I am sure I am missing something?
I did that - the resulting pdf can not be presented as documentation.
It is not satisfying even the most moderate requirements for a documentation pdf.
Generating only a website for documentation seems like a cultural step back.
Keep in mind Docusaurus is a good tool to produce interactive docs. A PDF is not very interactive so if you want any interactivity, you'd have to limit yourself to a subset of Docusaurus features.
> Generating only a website for documentation seems like a cultural step back.
No it's actually the trend to have more interactivity. A linear PDF is more like old-school. Don't you like that on the Stripe docs there's a built-in API client?
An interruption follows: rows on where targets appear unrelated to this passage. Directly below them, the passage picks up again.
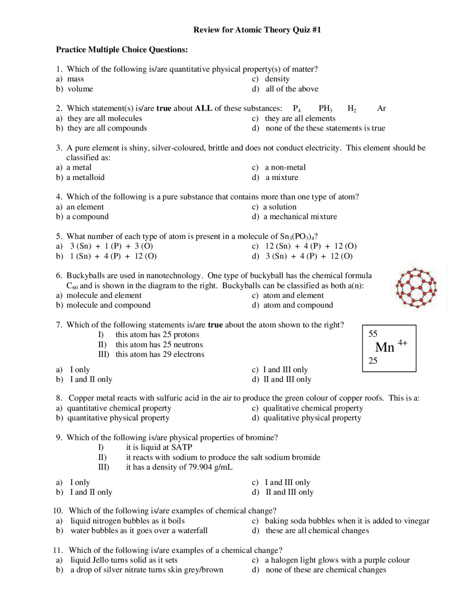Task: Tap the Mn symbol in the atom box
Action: pos(385,347)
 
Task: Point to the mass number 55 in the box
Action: pos(373,334)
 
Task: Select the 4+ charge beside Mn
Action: pos(402,343)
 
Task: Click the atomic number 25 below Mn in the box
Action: pos(373,360)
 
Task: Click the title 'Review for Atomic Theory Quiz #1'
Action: pos(257,30)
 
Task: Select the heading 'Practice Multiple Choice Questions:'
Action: pos(122,49)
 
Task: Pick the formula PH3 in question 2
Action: pos(325,109)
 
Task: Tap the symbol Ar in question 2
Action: pos(381,108)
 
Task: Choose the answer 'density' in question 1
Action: pos(277,79)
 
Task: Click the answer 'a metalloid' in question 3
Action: pos(86,177)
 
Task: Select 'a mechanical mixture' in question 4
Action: pos(300,216)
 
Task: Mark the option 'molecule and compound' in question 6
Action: pos(108,305)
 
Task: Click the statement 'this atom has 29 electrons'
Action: pos(160,354)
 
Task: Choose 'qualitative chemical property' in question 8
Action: pos(313,408)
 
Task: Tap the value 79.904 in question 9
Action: pos(199,467)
How are we supposed to render this Docusaurus page on a PDF exactly? https://www.courier.com/docs/reference/send/message/
Supporting PDFs remains useful but it's more an edge case than the main feature of Docusaurus. We have some users willing to edit books using Docusaurus, but most users do want interactivity, and it's definitively a step forward.
What are you going to do, print it?
Remember Docusaurus input remains markdown files so you can still look for another tool that is able to generate a PDF from the same folder of existing markdown files.
We'll likely support producing a PDF but it's not the main value proposition of Docusaurus, just a nice to have for those that really want a linear static PDF instead of a beautiful and interactive doc site.
When I’m learning something new, I’ll print out some basic stuff and it makes it so much easier to learn. I go sit in a chair, read through it, and mark it up.
We believe a documentation can be much better when it's made interactive, so Docusaurus favor interactive experiences over generating a static PDF export. But we'd like to support PDF exorts in the future to please people like you that might have a different opinion
Also, aren't react docs on nextJs?
I believe we have much more features and more flexibility to customize your site in Docusaurus, but other tools are great too if you look for something simpler. Our showcase (and launch blog post) references great looking Docusaurus websites that would be hard (if not impossible) to build with the other tools.
Afaik Astro has a docs starter template but it's more a boilerplate that you have to maintain after initialization, so not really comparable with the tools above.
Note that we also want to explore if Docusaurus could run on top of Next.js, Gatsby, Remix, and eventually become framework-agnostic.
The Docusaurus team is relatively small, and can't really compete with Vercel/Next.js on the static site generator infra, build performance etc... Until now we mostly focused on implementing a good set of flexible docs feature.
What are the downsides of using an SPA?
We believe React enables a better UX, and this weight is worth it for multiple reasons (SPA navigation, prefetching, and upcoming things).
You can compare for yourself and see what's best: docusaurus.io (SPA/React) vs v1.docusaurus.io (MPA/vanillaJS)
Note we didn't upgrade to React 18 yet, which will reduce the cost of using React client side, and provide new interesting concurrent features like progressive hydratation. We also want to leverage React Server Components later. We could also explore using Preact.
The web APIs are also constantly evolving, with new page transition APIs and things like that. It's not impossible we move back to a MPA in the (long term) future if it makes sense.
If you want in-app authentication, remember we are a static site generator so at the end of the day we have to produce static html files, and at build time we can't know which user it is. You can use a client-side authentication where your HTML first render a profile placeholder and then the profile data gets loaded with an auth request. You can also render a full-screen spinner on the static page, and then use React client-side to auth the user.
See also: https://github.com/facebook/docusaurus/issues/958#issuecomme...
We simple removed the GraphQL data later from Docusaurus, and are more opinionated toward the docs use-case while Gatsby is a more generic tool focusing a lot on CMS integration. We are more developer-centric and based on Git by default.
Even if you don't like Meta, is that a good reason to reject Docusaurus?